**Text to read:**
A Decade of Watching Executives Win (And Lose) At Their Inflection Points
- Amii Barnard-Bahn

- Apr 15
- 4 min read

“Cindy, my position was just eliminated.”
10 years ago I uttered those words to my best friend, slouched in the front seat of my car, looking up at the building that housed the company I’d moved across the state to work for. I’d uprooted my family of four, dragging them to Sacramento, away from the life we’d built in Berkeley for 22 years. After just two years, the job we’d moved for was gone.
I didn't chose that moment, but I chose everything that came after.
That forced reset is what led me to my work as an executive coach and has given me a front-row seat to executives at their most vulnerable and most powerful. I’ve watched hundreds of C‑suite leaders and high-potential executives navigate the moments that determine whether their careers accelerate or stall.

After ten years of coaching C‑suite leaders and advising CEOs and founders across industries, I’ve seen three recurring inflection points that make or break careers:
A CEO succession or major leadership handoff is underway.
A key executive receives surprising or painful developmental feedback.
Team chemistry breaks down at the top.

**Source data:**

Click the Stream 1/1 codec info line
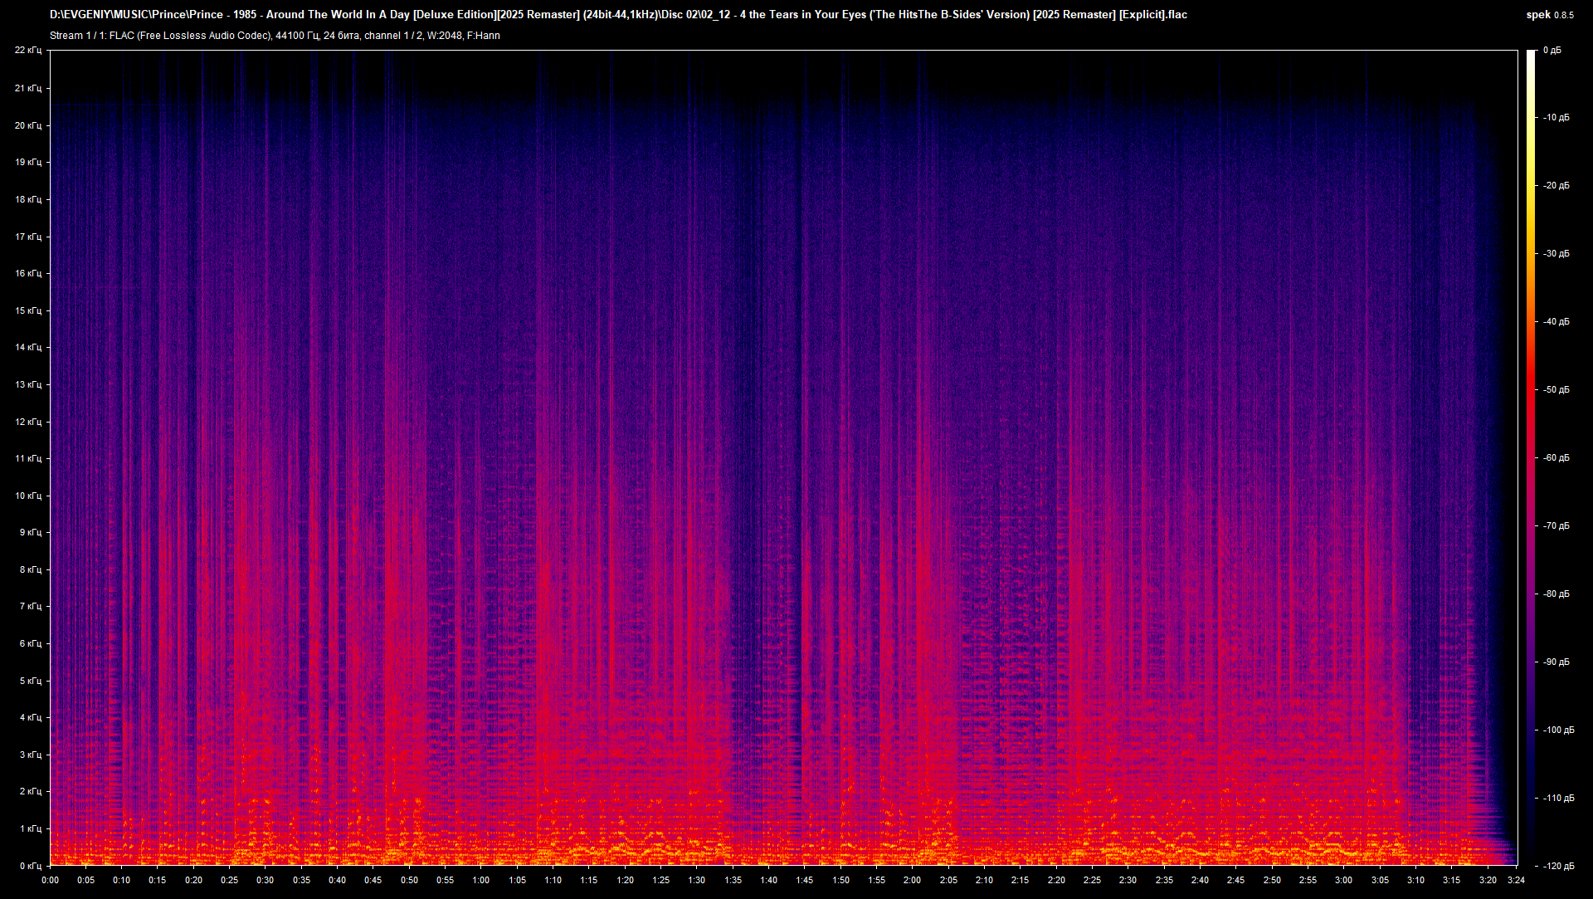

**Given problem:**
List every recurring career inflection point named in the article on executives at their inflection points.

**Answer to the exercise:**
- A CEO succession or major leadership handoff is underway.
- A key executive receives surprising or painful developmental feedback.
- Team chemistry breaks down at the top.